What is being asked: Provide an exact copy of the lines from the beginning of the records through the line that includes "Open the Аналітика", and of no others.

Stored data:
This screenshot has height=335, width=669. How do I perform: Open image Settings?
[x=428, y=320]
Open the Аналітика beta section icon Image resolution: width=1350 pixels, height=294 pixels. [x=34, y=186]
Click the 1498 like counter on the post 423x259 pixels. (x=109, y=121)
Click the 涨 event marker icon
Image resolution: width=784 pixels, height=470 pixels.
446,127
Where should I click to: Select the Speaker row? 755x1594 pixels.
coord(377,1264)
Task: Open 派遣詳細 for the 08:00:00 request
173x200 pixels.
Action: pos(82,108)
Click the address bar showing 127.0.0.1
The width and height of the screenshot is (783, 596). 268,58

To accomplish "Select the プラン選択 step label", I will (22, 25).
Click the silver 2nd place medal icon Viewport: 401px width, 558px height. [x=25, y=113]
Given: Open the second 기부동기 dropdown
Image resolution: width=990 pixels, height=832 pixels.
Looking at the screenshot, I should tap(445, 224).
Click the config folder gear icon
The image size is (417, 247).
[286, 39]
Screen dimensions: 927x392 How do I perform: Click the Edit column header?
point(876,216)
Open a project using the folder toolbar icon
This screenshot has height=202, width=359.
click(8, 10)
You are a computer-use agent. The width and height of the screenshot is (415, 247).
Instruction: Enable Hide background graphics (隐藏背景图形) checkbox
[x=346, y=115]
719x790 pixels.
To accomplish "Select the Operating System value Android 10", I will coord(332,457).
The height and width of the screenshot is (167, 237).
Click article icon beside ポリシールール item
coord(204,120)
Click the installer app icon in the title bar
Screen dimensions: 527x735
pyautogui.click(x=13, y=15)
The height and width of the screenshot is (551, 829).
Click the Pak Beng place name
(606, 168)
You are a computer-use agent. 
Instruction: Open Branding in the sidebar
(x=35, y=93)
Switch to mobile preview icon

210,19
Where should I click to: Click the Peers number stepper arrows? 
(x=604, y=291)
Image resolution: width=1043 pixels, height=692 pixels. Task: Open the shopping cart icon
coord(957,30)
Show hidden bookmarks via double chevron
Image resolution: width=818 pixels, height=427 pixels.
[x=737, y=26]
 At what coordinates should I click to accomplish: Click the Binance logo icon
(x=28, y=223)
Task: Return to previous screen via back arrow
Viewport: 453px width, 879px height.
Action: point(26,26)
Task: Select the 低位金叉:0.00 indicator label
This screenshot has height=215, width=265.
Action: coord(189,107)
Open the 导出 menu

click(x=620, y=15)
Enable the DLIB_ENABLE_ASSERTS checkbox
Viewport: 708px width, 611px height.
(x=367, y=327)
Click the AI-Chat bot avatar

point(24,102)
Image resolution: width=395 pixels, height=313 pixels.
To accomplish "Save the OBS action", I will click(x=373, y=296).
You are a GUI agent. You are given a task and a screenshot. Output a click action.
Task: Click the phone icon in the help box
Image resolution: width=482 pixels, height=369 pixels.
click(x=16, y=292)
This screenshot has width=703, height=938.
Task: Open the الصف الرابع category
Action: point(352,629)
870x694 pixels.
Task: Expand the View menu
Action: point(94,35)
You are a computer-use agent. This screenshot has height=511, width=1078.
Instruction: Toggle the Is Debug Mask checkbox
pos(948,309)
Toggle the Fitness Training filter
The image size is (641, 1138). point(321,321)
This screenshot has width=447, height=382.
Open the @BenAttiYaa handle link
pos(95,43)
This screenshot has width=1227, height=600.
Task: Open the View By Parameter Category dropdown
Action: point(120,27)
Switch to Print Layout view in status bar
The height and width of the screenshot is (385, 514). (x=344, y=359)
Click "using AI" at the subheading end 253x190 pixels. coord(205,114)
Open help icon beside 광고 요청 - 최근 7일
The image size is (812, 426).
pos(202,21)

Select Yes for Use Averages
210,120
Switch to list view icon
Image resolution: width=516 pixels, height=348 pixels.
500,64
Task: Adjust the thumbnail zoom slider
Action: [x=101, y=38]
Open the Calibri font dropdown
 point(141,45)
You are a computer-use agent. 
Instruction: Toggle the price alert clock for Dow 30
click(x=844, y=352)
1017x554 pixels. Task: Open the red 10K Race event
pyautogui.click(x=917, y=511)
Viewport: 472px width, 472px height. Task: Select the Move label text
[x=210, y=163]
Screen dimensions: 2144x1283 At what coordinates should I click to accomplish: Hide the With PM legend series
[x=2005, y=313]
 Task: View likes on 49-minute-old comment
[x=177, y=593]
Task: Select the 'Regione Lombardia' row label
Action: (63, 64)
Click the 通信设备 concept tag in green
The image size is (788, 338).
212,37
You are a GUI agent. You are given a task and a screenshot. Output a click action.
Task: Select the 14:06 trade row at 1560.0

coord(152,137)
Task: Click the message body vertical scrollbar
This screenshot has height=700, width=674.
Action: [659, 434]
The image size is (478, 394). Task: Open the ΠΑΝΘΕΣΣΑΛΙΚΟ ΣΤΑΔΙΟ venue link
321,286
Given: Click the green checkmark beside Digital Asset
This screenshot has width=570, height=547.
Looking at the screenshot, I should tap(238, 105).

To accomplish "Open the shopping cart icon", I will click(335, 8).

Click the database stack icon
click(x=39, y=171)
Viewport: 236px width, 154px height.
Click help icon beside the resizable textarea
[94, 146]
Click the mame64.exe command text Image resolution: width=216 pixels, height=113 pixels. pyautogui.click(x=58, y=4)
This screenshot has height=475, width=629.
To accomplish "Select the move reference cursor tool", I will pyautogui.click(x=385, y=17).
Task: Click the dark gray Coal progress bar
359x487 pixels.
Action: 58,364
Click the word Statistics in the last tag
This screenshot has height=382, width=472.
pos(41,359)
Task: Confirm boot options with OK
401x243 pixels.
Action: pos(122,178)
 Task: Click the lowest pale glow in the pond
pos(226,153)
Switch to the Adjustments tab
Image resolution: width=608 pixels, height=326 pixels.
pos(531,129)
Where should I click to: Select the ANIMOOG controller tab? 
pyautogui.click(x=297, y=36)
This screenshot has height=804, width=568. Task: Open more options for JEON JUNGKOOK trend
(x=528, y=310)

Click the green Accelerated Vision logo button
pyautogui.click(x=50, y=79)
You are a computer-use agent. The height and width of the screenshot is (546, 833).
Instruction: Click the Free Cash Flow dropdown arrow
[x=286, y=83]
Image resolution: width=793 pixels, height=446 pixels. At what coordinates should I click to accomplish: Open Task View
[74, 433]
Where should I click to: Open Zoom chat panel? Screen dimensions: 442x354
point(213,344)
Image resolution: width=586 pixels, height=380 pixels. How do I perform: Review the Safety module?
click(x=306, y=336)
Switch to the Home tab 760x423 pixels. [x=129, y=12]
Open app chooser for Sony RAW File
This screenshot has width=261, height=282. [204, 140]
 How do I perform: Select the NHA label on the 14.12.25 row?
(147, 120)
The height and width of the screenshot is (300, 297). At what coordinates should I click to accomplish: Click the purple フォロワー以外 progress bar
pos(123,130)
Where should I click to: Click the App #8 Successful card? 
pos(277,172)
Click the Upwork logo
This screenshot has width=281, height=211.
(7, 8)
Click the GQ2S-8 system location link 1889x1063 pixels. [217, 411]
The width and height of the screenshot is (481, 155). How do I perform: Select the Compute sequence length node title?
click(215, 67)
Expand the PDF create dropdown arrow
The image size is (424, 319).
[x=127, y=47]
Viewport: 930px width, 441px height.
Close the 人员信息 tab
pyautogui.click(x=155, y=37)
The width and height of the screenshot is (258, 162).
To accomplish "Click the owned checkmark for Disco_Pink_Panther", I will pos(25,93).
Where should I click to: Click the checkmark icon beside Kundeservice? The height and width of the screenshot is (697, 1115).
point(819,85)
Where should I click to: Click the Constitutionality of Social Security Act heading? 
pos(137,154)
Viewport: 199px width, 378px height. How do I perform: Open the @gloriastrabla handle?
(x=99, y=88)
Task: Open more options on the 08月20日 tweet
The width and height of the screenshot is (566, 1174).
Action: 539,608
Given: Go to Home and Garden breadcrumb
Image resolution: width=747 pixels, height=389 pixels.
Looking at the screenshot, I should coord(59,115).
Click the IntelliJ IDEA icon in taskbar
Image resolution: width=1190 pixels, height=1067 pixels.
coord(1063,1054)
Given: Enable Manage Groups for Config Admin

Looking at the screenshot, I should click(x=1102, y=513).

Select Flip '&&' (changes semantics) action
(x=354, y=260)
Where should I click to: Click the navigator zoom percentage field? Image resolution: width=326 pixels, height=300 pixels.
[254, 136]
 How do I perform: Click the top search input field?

Result of the exercise:
This screenshot has height=335, width=669. How do I perform: Open image Settings?
[x=428, y=320]
Open the Аналітика beta section icon Image resolution: width=1350 pixels, height=294 pixels. [x=34, y=186]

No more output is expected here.